世界は進みすぎた相反する概念から、三度救われた。「自然科学」と「存在力学」。平たく言えば「科学」と「魔法」と称されるふたつの概念の、お互いの過度の侵犯から。
結果、世界が二つに分断されたが……。
“第一次世界倒壊危機”は、「大昔」としか記述されていない。カラバ=ファルシスタという、強大な力を持った魔術師がその二つの概念の、進みすぎた技術、曰く“最大技巧”を世界から抹消し、倒壊から救った。そしてそれは、彼の記憶の中にあるだけとなった。だが、「強大すぎる技巧は在るべきではないが、技術を無くしてはならない――」という最期の思いを込め、その技術の記憶を、それを持つものが死すときに誰かに無作為に宿らせ、それを受けた者はその記憶を護り続ける、という「呪い」をかけた。その人は“最大技巧統括者”と呼ばれた。
“第二次世界倒壊危機”は、かの“世界分断”が行われた。……ときの“最大技巧統括者”の消滅を以て世界を「魔法」と「科学」のふたつの小世界――総称“新世界”――に世界を分断することによって救われた。これにより“最大技巧統括者”という「呪い」は消滅。それを実質実行した“最大技巧統括者”以外の五人はその余波を受け、“最大技巧”の特徴の一端を受け継ぐこととなる。彼等は“魔眼手”と呼ばれ、彼等“魔眼手”も死す時に誰かが“魔眼手”として覚醒する――故に“魔眼手”は常に五人存在することとなった。
そして“第三次世界倒壊危機”、“中枢奥義機関”という機関が世界の統一・再編成を機密計画。頂点は消滅したはずの“最大技巧統括者”を名乗る。その計画は“第二新世界組曲”と呼ばれ、世界を統一、その後地理的に地火風水の四と中心にエーテル、その五つの領域に分割する、というものだった。だが、もともと個人で魔術の発顕法則が全く異なるのを属性統括してしまった場合、“魔術”が全く存在しない“魔法”のみの世界になり、“魔法”の自己倒壊が起き、最悪世界が倒壊してしまう。術式が組み上がり、実行・完成の途中で“竜胆の魔眼手”他によって阻止された。
……教科書や資料をまとめるとこうなる。“魔眼手”や“最大技巧統括者”の存在は公式には認められておらず、伝説扱いだが、事実であるのは周知。

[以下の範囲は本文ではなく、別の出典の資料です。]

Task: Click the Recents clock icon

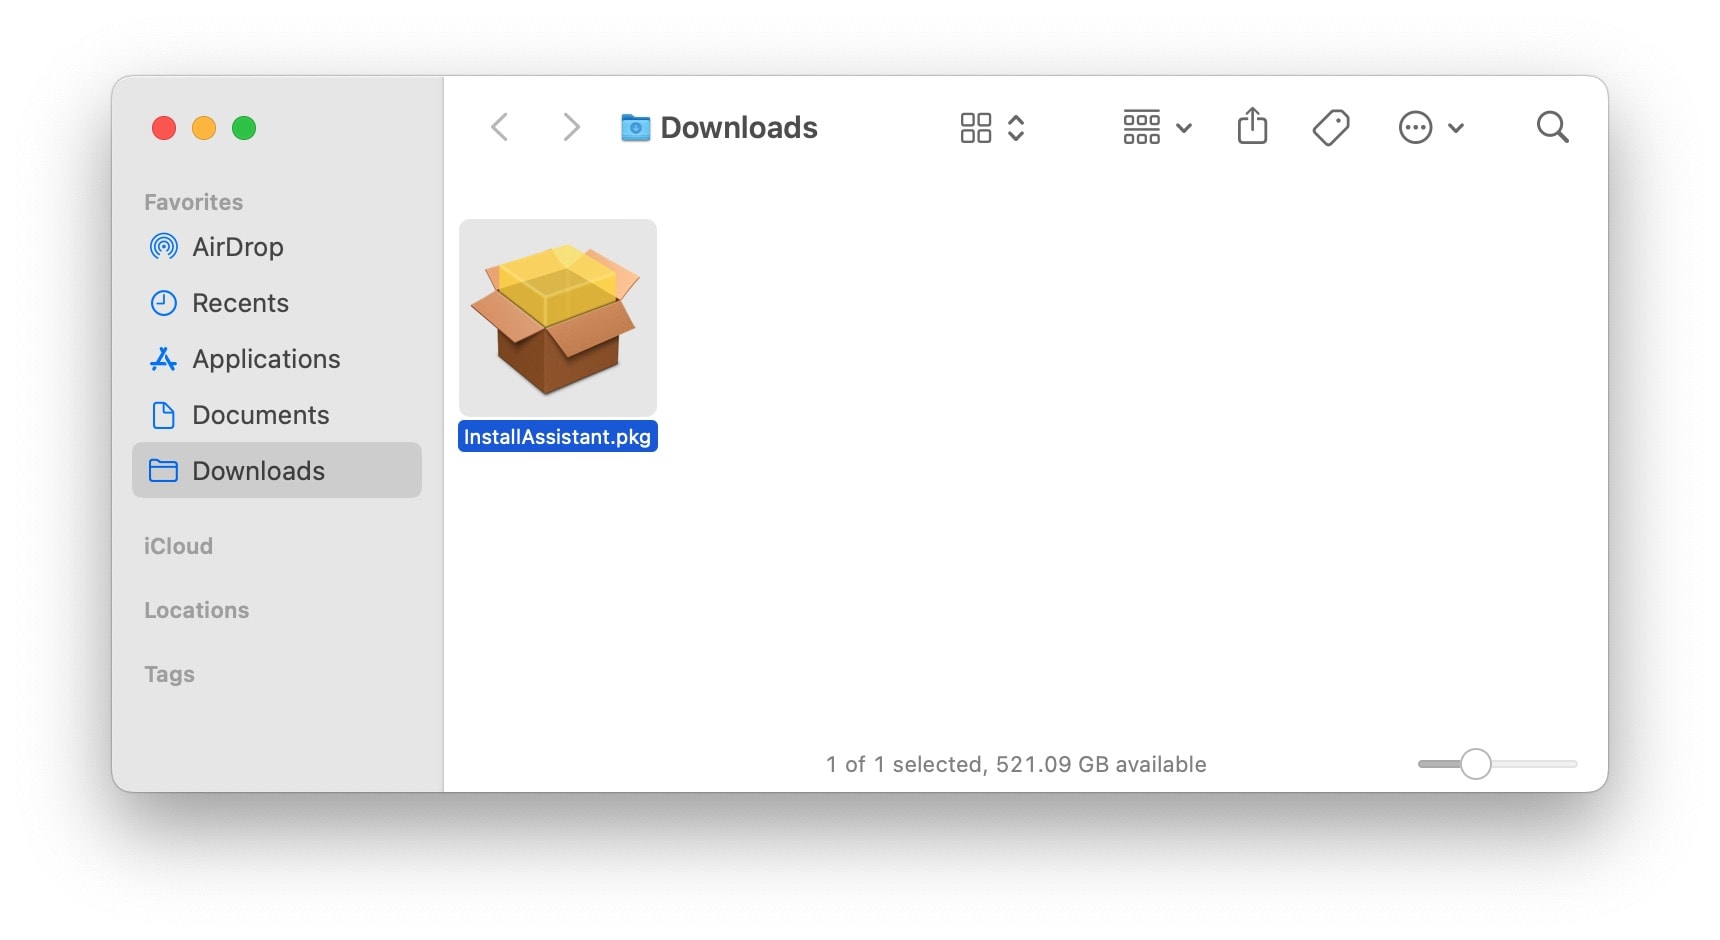Action: pyautogui.click(x=163, y=303)
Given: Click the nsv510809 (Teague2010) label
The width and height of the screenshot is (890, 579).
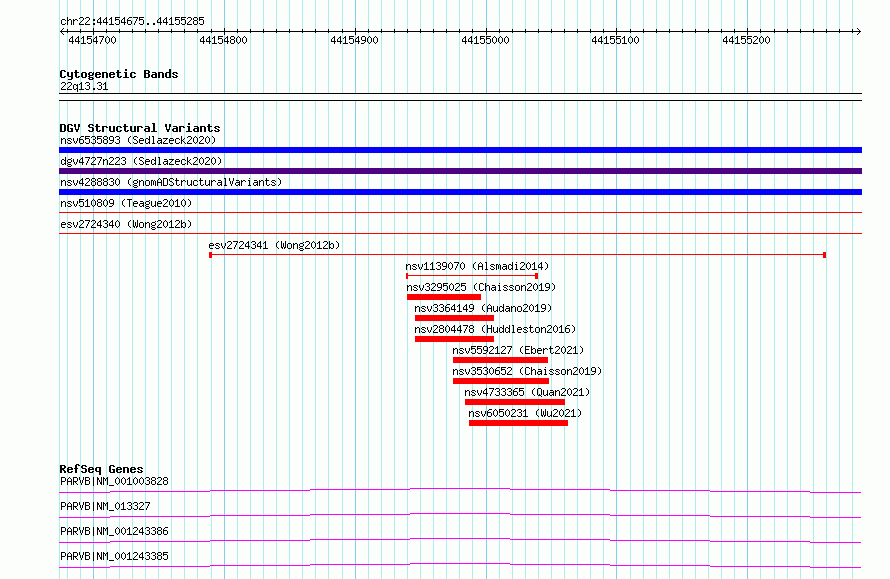Looking at the screenshot, I should click(x=126, y=203).
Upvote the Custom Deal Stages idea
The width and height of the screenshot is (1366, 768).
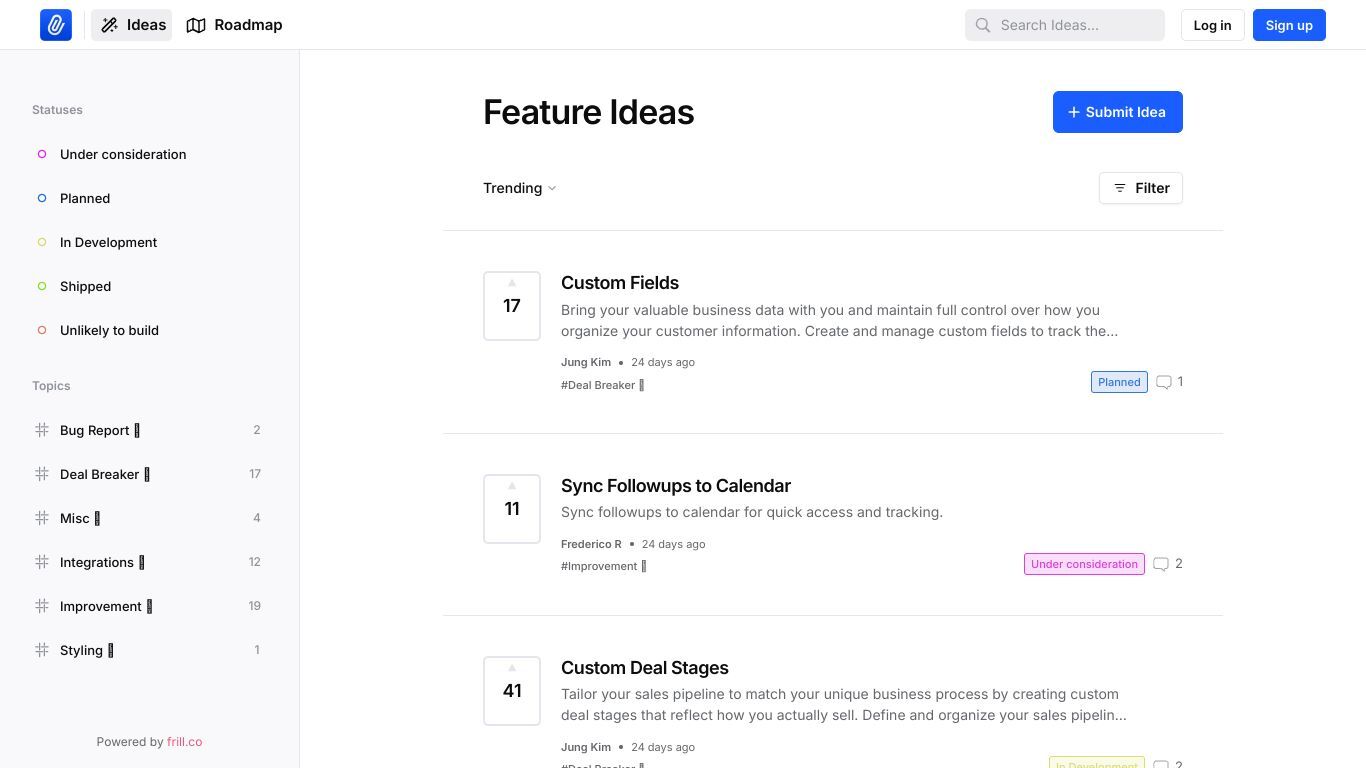click(512, 691)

(しかし、なんで“第二次”の時は“第一次”と同じ方法をとらなかったんだろう)
考えられる理由はいくつかある。
一つ目は「カラバ=ファルシスタほどの強大な魔術師が居なかったから」。
二つ目は「“最大技巧統括者”を増やしたくなかったから」。
三つ目は「今ある技術を消失させたくなかったから」。
もしくは、それらの組み合わせか。
……それとも。何か他の。
って。
「……学校行くか」
そう独りごちて、下におりた。
朝飯を適当に食べ、家を出る。
「うーん……」
記録に残っている魔眼手は数人。「入れ替わる」間隔を考慮すれば、今は第二次から数えて2代目か3代目になるはず。なのに……
初代“極楽鳥花の魔眼手”――和泉章。
同“蒲公英の魔眼手”ダニエル・ホーランド。“薄雪草の魔眼手”バルク・ローガン。“白詰草の魔眼手”カーナー・ヴァイテルザット。“反魂草の魔眼手”ユラ・チャトル。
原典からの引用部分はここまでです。